Donated oocytes were warmed following the Kitazato procedure (Kitazato thawing Kit; BioPharma, Shizouka, Japan). One and a half hour after warming, surviving oocytes underwent ICSI and only correctly fertilized (2PN) oocytes were analyzed. Embryo morphology was assessed using our routine scoring system [30] and blastocysts morphology was evaluated with the scoring system described by Gardner and Schoolcraft [31]. Embryo culture was performed in incubators at 37°C, 5% O2 and 6% CO2 in sequential media (Quinn’s Advantage Medium; SAGE, USA). In OD cycles, our laboratory policy is to transfer 1 or 2 embryos on day-3 or 1 blastocyst on day-5. Embryo transfer was performed under transabdominal ultrasound guidance using a Wallace catheter (Wallace; Smith Medical, Dublin, Ireland) [32]. Supernumerary embryos were vitrified (Kitazato vitrification Kit; BioPharma, Shizouka, Japan). The β-HCG value was assessed 14 days after embryo transfer. Clinical pregnancy was confirmed by ultrasound visualization of the gestational sac/s with fetal heartbeat.

Statistical analysis

Male age, body mass index (BMI) and semen parameters are presented as median value (min-max). Normal distribution of AB test was tested by the Kolmogorov-Smirnov test and to evaluate if there were any difference in the results, the nonparametric Mann–Whitney U test was utilized. Multiple Linear regression was used to check the correlation between the AB test, BMI, male age, morphology and semen concentration or motility. The predictive AB test cut-off of standard semen parameters was verified using the ROC curve and the area under the curve (AUC), considering confidence interval (CI 95%). We evaluated differences between subgroups in terms of clinical outcomes using Wilcoxon test. The Statistical Package for Social Sciences (SPSS 23.0, Chicago, IL, USA) was used. p value ≤.05 was considered as significant.

Results

Male population of 172 OD cycles was described in table 1 by reporting age, BMI, semen parameters and AB values before and after swim-up. The male median (min-max) age was 44,76 (36.00-53.92) years old; male median (min-max) BMI was 28,70 (27.00-34.00). The distribution of AB test values was similar in the whole sample and in the swim-up sample (p= 0,262) (Figure 1). As shown in table 2, there was a negative correlation between AB test value and sperm concentration (p=0,001) and motility (p=0,008); whereas there wasn’t any correlation with morphology (p=0,6). Male characteristics such as male age (p=0,3) and BMI (p=0,07) did not relate to sperm nuclear integrity. Subsequently, the 172 male patients were divided considering each single sperm parameter at a time: 148 had a normal concentration and 24 abnormal; 154 had a normal total motility and 18 abnormal; 75 had a normal morphology and 97 abnormal.

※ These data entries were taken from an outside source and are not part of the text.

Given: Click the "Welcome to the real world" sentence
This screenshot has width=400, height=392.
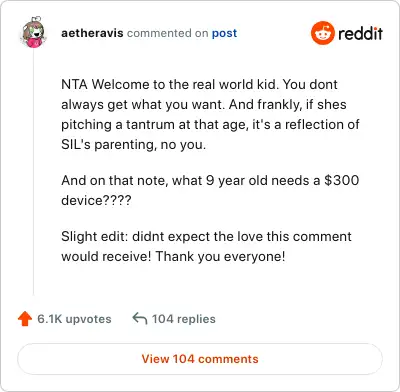Looking at the screenshot, I should click(x=185, y=84).
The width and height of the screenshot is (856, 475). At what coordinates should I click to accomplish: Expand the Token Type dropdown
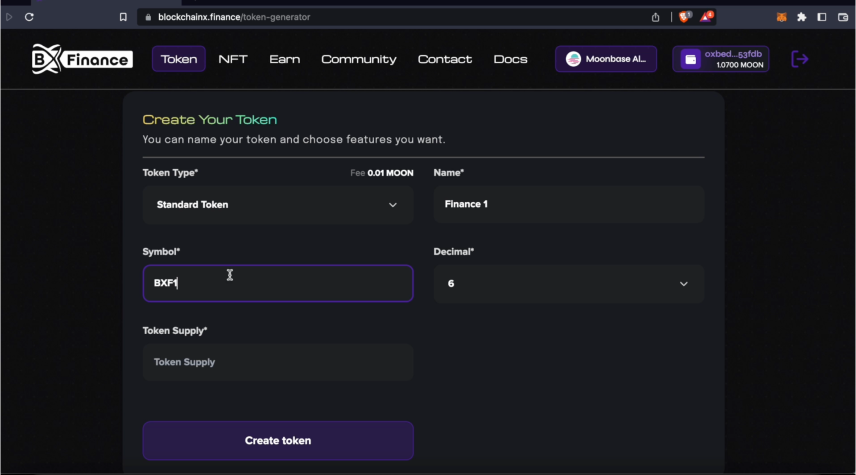pos(278,205)
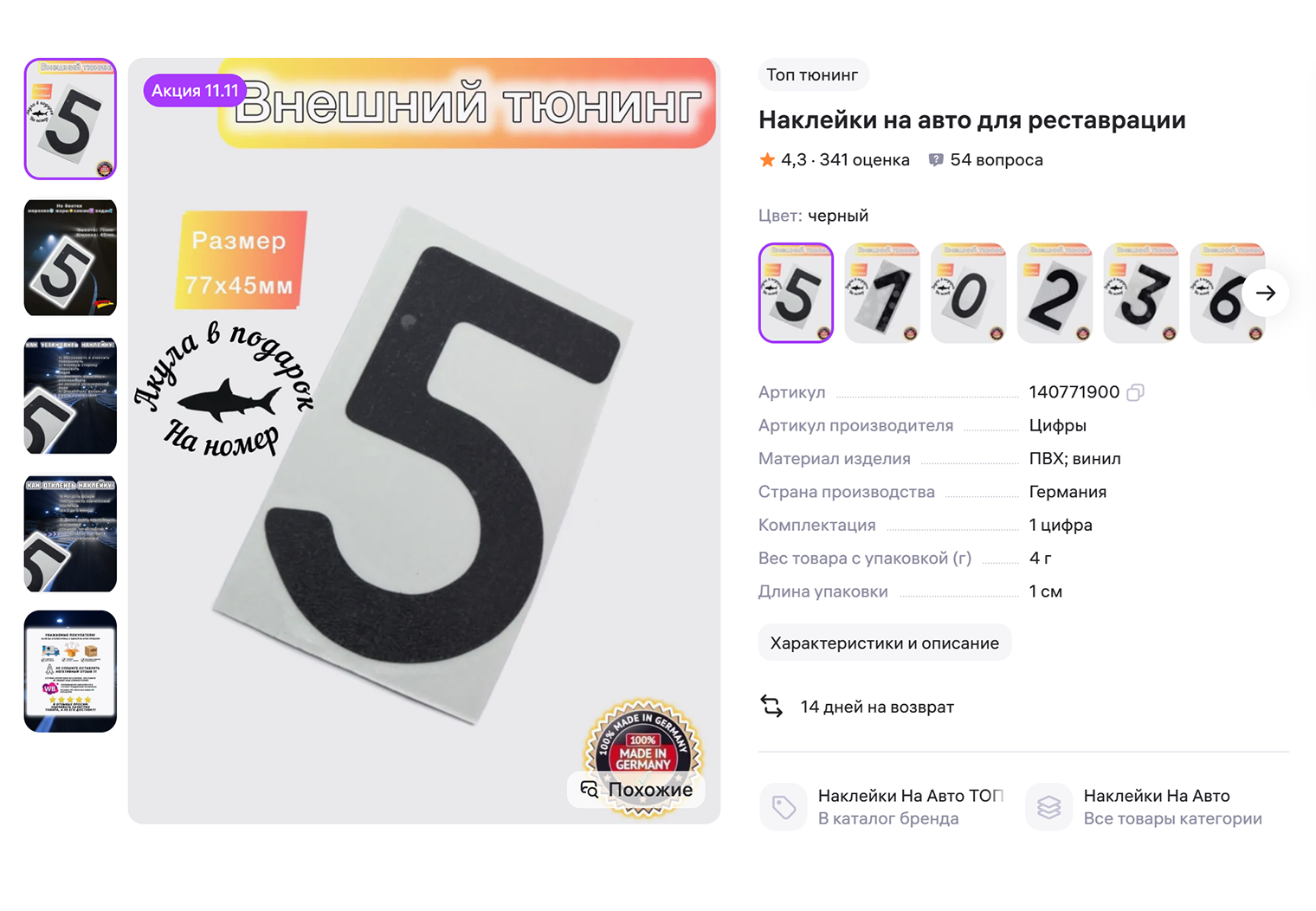Viewport: 1316px width, 911px height.
Task: Click the 14-day return arrows icon
Action: (771, 707)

Figure 1. Comparison of AB test results before and after swim-up. AB test results are expressed as median value, nonparametric Mann–Whitney U test was utilized (p= 0,262). P-value<0,05 was considered to be significant

Table 1. Values are expressed as median (R); R, range (min-max); BMI, body mass index; AB, aniline blue

Table 2. BMI, body mass index; AB, aniline blue. P-value<0,05 was considered to be significant

As showed from ROC curve, sperm chromatin maturity did not correlate with morphology (AUC=0.550, IC 95%: 0.103-0.87, p=0.245) (Figure 2a) but revealed a significant predictive value of AB test for normal semen concentration (AUC=0.675, IC 95%: 0.708- 0.622, p<0.05, cut off= 19%) (Figure 2b) and for normal motility (AUC=0.665, IC 95%: 0.667 – 0.649, p<0.05, cut-off=19%) (Figure 2c). To verify if sperm quality influence clinical outcomes in OD cycles we compared two subgroups with positive AB test (≥19%) divided in oligoastenozoospermic and normozoospermic. As showed in table 3, there was a statistical significance difference in the ability to achieve pregnancy (ß-hCG positive test) (p=0,03) and in the live birth rate (LBR) (p=0,04) in the group with normal seminal parameters but with high AB cut-off (≥19%).

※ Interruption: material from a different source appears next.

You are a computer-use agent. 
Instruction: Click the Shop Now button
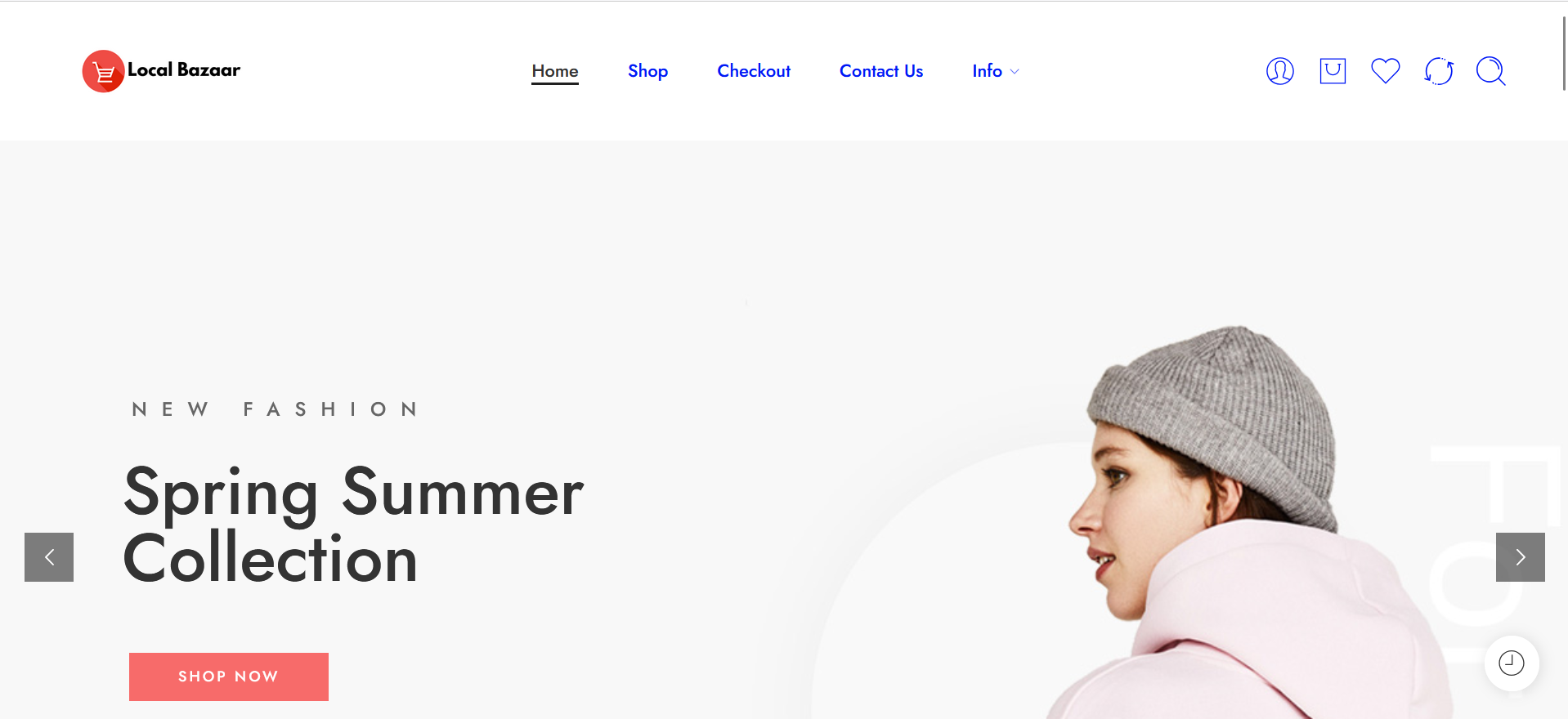click(x=229, y=677)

Figure 2. ROC CURVE. 2a) Receiving operating characteristic (ROC) curve of AB-test for predicting semen morphology: AUC= 0,550, p=0,245, IC 95%: 0,103-0,87, cut-off point= 29%. 2b) ROC curve of AB-test for predicting concentration: AUC=0,675, p<0,05, IC 95%: 0.708 - 0.622 cut-off point=19%. 2c) ROC curve of AB-test for predicting motility: AUC=0,665, p< 0,05 IC 95%: 0.667 - 0.649 cut-off point =19%. P-value<0,05 was considered to be significant

Table 3. Population was divided according to AB test cut-off positive value (AB test ≥ 19%). and semen total motility and concentration in 2 subgroups: oligoasthenozoospermic and normozoospermic

Discussion

Our study used OD cycles as a model to better understand male impact and focused the attention on semen parameters, age, BMI and chromatin condensation evaluated by AB test. For sperm preparation was used the swim-up because it has been reported that the final spermatozoa have a better chromatin condensation compared to the density gradient [34]. We did not found a significant difference in AB values in the whole semen sample and after swim-up. In the whole semen sample, being the spermatogenesis a continuous process, it is possible to have different amounts of immature, mature and senescent spermatozoa with chromatin impairing condensation depending on day of abstinence [33-35]. It is reasonable to hypothesize that the swim-up, which is a selection technique based on sperm motility, does not eliminate spermatozoa with DNA damage due to impaired chromatin condensation [36]. Multiple regression analysis between AB values and male parameters did not show an association between AB with male age and BMI and sperm morphology; however, there was a negative correlation of chromatin maturity with concentration and motility (p<0.001) in agreement with other studies present in literature [27,37-39]. As concern morphology, Pourmasumi et al. (2019) showed a negative correlation between this parameter and AB staining [27], in contrast with our article where no correlation was found. Hammadeh et al. (2001) [40] suggested no correlation between chromatin condensation and sperm morphology, even if the authors declared that sperm chromatin assessment constitutes a valuable parameter in the male fertility, completely independent of conventional semen parameters.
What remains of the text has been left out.